Lines below starting with the line with "fichajes@uar.com.ar (330, 2418)" and going on through the line with "Eyes (287, 48)" must be output exactly; the rest of the records must be left out.

● **Supplied information**:

[Start of section]

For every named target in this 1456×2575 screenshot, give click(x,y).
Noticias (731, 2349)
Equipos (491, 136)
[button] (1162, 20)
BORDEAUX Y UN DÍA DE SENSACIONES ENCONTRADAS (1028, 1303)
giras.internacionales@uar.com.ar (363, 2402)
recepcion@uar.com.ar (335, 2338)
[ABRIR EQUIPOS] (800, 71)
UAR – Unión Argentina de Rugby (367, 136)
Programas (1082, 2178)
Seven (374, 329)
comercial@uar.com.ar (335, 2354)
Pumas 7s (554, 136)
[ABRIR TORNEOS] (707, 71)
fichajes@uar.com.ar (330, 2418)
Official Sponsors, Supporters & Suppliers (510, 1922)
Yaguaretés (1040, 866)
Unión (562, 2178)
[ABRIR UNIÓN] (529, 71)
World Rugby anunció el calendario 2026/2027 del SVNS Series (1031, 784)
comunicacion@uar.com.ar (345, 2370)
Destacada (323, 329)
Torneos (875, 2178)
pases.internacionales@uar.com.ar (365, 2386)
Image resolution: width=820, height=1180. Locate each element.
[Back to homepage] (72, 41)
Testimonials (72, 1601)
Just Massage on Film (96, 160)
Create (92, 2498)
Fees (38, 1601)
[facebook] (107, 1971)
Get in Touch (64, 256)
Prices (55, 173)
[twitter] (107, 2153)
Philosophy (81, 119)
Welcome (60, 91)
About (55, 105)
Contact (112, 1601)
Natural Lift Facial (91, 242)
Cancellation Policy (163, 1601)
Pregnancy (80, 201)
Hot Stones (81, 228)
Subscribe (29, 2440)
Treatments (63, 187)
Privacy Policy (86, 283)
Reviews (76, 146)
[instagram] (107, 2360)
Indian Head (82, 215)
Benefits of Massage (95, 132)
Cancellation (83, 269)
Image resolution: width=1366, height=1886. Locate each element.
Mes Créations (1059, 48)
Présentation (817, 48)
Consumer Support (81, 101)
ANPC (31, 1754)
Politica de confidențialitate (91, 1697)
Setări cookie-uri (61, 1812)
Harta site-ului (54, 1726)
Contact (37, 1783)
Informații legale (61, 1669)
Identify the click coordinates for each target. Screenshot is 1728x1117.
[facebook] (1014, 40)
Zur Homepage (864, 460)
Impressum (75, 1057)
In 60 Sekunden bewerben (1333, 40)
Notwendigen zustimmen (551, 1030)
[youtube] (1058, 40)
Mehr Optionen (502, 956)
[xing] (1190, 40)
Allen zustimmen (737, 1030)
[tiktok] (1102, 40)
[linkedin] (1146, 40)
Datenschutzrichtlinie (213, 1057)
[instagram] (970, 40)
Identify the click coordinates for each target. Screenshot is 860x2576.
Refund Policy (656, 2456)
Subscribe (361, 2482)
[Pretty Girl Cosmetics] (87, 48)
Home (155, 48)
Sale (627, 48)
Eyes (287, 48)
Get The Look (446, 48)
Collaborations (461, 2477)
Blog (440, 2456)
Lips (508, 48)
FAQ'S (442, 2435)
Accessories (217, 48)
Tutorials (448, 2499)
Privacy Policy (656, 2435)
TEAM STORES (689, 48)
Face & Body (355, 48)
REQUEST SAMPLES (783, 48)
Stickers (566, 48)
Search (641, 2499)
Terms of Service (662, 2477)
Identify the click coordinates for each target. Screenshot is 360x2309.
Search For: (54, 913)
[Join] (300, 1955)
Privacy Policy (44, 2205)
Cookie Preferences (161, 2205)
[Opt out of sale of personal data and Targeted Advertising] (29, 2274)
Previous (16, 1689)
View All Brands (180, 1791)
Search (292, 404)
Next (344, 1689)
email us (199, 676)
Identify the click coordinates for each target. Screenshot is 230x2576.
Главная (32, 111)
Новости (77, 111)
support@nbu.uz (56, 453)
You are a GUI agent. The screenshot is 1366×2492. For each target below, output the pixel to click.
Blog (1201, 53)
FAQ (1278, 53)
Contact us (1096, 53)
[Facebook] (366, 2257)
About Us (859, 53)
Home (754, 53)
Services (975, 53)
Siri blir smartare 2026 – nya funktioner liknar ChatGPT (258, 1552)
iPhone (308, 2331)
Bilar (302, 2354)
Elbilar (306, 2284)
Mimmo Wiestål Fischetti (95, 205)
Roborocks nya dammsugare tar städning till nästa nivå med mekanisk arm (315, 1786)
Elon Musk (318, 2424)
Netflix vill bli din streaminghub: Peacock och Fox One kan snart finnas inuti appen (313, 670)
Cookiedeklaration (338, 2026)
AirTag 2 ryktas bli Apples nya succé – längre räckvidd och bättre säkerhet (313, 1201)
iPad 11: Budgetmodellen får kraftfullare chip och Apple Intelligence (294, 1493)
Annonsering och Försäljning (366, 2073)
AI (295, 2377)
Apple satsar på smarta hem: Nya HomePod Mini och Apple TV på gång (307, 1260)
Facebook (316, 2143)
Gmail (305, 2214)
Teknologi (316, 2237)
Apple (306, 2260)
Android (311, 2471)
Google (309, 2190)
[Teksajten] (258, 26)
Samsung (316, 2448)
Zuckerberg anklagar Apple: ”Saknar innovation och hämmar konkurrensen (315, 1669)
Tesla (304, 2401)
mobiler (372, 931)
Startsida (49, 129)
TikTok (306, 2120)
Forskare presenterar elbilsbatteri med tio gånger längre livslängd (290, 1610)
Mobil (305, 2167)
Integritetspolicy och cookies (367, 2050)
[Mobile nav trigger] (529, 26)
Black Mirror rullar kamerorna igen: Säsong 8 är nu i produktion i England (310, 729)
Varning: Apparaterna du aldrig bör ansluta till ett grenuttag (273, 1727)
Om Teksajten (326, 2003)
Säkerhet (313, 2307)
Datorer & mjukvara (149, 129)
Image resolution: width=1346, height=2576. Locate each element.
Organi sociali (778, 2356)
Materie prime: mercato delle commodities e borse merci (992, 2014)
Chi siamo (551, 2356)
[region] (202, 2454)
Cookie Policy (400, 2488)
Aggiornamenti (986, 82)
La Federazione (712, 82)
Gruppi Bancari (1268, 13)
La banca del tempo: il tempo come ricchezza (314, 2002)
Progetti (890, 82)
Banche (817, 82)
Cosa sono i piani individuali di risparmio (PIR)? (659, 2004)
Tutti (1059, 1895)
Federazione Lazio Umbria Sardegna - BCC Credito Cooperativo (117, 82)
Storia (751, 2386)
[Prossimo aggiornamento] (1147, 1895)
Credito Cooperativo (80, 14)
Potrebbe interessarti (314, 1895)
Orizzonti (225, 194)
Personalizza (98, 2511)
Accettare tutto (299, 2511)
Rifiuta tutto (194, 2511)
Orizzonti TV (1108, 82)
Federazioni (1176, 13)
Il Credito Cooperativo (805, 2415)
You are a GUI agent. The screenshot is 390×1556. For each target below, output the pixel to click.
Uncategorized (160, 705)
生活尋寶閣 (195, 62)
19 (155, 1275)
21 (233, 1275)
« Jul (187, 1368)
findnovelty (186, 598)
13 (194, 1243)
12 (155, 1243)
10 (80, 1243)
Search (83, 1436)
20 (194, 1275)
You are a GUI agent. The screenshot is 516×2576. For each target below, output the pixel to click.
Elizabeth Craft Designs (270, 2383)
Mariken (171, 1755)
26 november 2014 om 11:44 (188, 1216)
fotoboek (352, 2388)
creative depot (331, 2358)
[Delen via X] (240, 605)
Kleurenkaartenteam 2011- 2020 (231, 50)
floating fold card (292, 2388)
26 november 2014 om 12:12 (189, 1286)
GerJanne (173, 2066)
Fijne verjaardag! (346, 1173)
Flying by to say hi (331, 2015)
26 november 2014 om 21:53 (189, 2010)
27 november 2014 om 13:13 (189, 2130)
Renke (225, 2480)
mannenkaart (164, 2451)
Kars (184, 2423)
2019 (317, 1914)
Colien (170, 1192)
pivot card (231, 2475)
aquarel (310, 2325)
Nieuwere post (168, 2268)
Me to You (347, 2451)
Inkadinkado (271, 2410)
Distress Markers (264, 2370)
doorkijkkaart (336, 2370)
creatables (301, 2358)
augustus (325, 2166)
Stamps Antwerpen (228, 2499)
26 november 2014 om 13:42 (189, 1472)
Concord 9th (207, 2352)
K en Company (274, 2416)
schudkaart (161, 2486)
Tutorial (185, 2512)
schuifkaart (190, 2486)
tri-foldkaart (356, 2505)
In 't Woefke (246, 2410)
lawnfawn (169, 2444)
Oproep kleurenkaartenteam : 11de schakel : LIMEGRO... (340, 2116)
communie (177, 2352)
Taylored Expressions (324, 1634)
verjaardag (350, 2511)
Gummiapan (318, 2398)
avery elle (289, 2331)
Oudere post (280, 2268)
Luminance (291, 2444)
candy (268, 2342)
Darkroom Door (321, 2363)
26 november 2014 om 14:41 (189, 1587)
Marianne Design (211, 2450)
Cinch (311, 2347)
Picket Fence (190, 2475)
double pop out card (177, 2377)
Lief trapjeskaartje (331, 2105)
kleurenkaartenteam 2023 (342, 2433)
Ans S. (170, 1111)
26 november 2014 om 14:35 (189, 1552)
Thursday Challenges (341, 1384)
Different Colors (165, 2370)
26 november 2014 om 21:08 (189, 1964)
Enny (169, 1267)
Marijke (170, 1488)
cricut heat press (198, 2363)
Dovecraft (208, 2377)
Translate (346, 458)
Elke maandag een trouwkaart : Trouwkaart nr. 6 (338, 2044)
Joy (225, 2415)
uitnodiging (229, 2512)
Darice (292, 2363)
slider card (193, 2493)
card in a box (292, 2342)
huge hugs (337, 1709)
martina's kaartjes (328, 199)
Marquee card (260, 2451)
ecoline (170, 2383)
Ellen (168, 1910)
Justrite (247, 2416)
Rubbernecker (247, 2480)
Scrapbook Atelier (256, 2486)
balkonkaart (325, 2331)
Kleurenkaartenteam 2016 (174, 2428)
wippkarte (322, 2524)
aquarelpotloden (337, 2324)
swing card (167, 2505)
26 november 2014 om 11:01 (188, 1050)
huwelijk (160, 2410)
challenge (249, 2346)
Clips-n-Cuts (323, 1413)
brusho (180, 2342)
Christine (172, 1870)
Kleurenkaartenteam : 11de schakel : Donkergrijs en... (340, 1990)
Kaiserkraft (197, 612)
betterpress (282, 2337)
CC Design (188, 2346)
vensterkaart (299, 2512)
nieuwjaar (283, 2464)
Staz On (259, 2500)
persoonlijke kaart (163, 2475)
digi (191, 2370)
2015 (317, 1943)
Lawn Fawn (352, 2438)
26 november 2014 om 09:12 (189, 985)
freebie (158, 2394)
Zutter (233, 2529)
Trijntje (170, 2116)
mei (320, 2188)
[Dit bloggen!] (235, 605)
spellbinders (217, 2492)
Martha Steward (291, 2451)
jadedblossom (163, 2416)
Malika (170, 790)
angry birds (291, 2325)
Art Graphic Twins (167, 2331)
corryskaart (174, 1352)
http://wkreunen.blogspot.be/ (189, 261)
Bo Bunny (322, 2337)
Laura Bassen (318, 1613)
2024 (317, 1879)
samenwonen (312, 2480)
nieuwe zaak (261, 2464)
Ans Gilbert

[End of section]

● **Output for this task**:
fichajes@uar.com.ar (330, 2418)
Official Sponsors, Supporters & Suppliers (510, 1922)
Yaguaretés (1040, 866)
Unión (562, 2178)
[ABRIR UNIÓN] (529, 71)
World Rugby anunció el calendario 2026/2027 del SVNS Series (1031, 784)
comunicacion@uar.com.ar (345, 2370)
Destacada (323, 329)
Torneos (875, 2178)
pases.internacionales@uar.com.ar (365, 2386)
Image resolution: width=820, height=1180. Locate each element.
[Back to homepage] (72, 41)
Testimonials (72, 1601)
Just Massage on Film (96, 160)
Create (92, 2498)
Fees (38, 1601)
[facebook] (107, 1971)
Get in Touch (64, 256)
Prices (55, 173)
[twitter] (107, 2153)
Philosophy (81, 119)
Welcome (60, 91)
About (55, 105)
Contact (112, 1601)
Natural Lift Facial (91, 242)
Cancellation Policy (163, 1601)
Pregnancy (80, 201)
Hot Stones (81, 228)
Subscribe (29, 2440)
Treatments (63, 187)
Privacy Policy (86, 283)
Reviews (76, 146)
[instagram] (107, 2360)
Indian Head (82, 215)
Benefits of Massage (95, 132)
Cancellation (83, 269)
Image resolution: width=1366, height=1886. Locate each element.
Mes Créations (1059, 48)
Présentation (817, 48)
Consumer Support (81, 101)
ANPC (31, 1754)
Politica de confidențialitate (91, 1697)
Setări cookie-uri (61, 1812)
Harta site-ului (54, 1726)
Contact (37, 1783)
Informații legale (61, 1669)
Identify the click coordinates for each target. Screenshot is 1728x1117.
[facebook] (1014, 40)
Zur Homepage (864, 460)
Impressum (75, 1057)
In 60 Sekunden bewerben (1333, 40)
Notwendigen zustimmen (551, 1030)
[youtube] (1058, 40)
Mehr Optionen (502, 956)
[xing] (1190, 40)
Allen zustimmen (737, 1030)
[tiktok] (1102, 40)
[linkedin] (1146, 40)
Datenschutzrichtlinie (213, 1057)
[instagram] (970, 40)
Identify the click coordinates for each target. Screenshot is 860x2576.
Refund Policy (656, 2456)
Subscribe (361, 2482)
[Pretty Girl Cosmetics] (87, 48)
Home (155, 48)
Sale (627, 48)
Eyes (287, 48)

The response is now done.